I have been doing the market growing thing for 14 years and in 2005 bought a farm of my own after renting for 12 years.
right now we have a 2 acre market garden that is in the process of being expanded to 3 acres of annuals and have another 1/2 acre in perennial crops (berries, aspargus, grapes). We are also putting in nut trees and have about 10 carpathian walnuts started (I believe they are 3 years old this year).
We grow about 110 different crops over a 9 to 11 month season and sell at two farmers' markets in a nearby Unuiversity town (one I manage, both I helped establish), at the farm via our farm store and sometimes to resturants.
Right now we have spring mix, heirloom lettuices, spinach, snow and snap peas, onions, scallions, chives, and some perennial herbs going in the garden.
We have onion, leek, broccoli, cauliflower, kale, chard, shallot, lettuce, cucumbers, zucchini (5 kinds) and some flower seedlings in the seed room. In the next 2 weeks or so the tomatoes, peppers, eggplant will be started.

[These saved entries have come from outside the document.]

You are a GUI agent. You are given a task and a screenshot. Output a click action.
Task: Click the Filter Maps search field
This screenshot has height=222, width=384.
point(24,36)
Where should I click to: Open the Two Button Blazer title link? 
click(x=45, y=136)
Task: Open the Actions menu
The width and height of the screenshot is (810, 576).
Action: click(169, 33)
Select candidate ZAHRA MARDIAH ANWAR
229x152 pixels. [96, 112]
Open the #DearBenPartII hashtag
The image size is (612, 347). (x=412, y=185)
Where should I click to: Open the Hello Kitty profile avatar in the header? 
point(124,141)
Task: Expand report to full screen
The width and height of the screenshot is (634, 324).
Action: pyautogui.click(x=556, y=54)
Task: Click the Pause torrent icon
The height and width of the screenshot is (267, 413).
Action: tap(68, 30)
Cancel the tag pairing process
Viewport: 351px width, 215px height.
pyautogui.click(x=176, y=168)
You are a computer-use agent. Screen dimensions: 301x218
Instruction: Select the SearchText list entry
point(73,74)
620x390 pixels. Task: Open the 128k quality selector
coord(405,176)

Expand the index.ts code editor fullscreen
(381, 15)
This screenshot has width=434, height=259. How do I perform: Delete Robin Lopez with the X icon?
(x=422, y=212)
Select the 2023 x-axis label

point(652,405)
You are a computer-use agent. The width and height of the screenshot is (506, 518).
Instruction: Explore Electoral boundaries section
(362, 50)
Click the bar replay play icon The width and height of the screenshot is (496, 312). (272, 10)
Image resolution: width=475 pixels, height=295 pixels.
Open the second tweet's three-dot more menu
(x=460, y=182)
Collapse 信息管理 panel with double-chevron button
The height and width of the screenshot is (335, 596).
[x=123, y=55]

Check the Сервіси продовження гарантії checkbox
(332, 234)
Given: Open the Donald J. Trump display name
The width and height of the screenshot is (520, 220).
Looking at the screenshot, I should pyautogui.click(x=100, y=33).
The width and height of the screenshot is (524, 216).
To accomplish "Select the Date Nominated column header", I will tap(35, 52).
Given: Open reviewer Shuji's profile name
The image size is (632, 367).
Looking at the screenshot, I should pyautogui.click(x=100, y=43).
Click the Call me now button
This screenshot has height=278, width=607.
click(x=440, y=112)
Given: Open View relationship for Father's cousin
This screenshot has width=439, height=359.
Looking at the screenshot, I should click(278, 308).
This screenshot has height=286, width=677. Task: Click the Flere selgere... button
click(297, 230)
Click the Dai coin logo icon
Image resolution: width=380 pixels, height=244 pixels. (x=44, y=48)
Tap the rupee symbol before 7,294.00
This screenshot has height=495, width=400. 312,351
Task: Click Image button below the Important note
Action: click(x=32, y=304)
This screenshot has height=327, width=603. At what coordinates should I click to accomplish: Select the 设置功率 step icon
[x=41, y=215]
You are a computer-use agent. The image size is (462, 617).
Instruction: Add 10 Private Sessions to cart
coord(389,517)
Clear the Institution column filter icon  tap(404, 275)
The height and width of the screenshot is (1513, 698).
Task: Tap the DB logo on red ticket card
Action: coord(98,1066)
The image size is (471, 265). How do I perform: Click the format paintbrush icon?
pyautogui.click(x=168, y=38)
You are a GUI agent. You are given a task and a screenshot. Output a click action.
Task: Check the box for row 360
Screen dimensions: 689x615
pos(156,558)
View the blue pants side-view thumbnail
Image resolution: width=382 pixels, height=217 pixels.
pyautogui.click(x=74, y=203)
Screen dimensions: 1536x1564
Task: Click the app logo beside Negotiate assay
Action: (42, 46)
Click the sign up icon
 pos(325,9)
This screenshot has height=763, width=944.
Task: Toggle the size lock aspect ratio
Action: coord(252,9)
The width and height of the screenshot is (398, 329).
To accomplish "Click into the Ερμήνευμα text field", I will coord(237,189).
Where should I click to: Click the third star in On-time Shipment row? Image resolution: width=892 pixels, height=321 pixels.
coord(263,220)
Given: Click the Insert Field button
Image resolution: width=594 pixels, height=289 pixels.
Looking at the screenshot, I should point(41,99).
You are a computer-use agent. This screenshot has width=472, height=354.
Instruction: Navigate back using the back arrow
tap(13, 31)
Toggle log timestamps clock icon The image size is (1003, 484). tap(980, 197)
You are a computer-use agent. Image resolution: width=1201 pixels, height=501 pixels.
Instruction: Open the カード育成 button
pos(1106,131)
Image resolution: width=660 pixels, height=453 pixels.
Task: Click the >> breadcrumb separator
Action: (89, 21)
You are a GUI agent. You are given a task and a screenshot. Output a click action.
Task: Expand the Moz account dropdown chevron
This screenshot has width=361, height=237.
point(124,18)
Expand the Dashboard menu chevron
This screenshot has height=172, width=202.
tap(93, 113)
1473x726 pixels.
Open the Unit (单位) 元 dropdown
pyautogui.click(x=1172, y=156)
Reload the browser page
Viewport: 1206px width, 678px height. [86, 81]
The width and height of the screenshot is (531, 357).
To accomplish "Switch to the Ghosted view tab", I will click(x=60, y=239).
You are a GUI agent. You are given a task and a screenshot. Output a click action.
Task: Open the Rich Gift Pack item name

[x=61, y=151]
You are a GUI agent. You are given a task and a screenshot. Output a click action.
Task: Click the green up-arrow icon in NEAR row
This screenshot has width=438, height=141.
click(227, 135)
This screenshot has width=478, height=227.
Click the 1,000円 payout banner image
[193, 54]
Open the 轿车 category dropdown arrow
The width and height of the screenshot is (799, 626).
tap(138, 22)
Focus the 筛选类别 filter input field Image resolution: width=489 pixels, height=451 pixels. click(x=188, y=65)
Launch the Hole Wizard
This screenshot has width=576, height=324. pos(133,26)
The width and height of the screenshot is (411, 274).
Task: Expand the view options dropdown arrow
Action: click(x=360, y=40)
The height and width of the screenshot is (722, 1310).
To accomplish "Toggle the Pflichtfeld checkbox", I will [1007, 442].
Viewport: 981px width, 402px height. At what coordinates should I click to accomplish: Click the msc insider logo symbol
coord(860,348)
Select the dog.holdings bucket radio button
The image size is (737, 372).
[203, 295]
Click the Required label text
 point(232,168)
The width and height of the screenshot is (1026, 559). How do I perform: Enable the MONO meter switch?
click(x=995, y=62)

We do a lot of seed saving and some breeding and used to do this commercially on a tiny scale but stopped selling seeds about 4 years ago because we were looking to move. last year we saved a bunch of lettuce seeds (about 7 kinds, all heirlooms) and some tomato and pepper seeds as well as a lot of flower seeds. but we did not have our isolation up to snuff so we will use them for our own garden. We do have a tomato in its 3rd year of stabilization. It was a cross between opalka and pink brandywine and out of it we have an orange striped mater that is really tasty.
We also do a lot of season extension with unheated hoopphouses (that my husband designed and can be built for under $700) and row covers.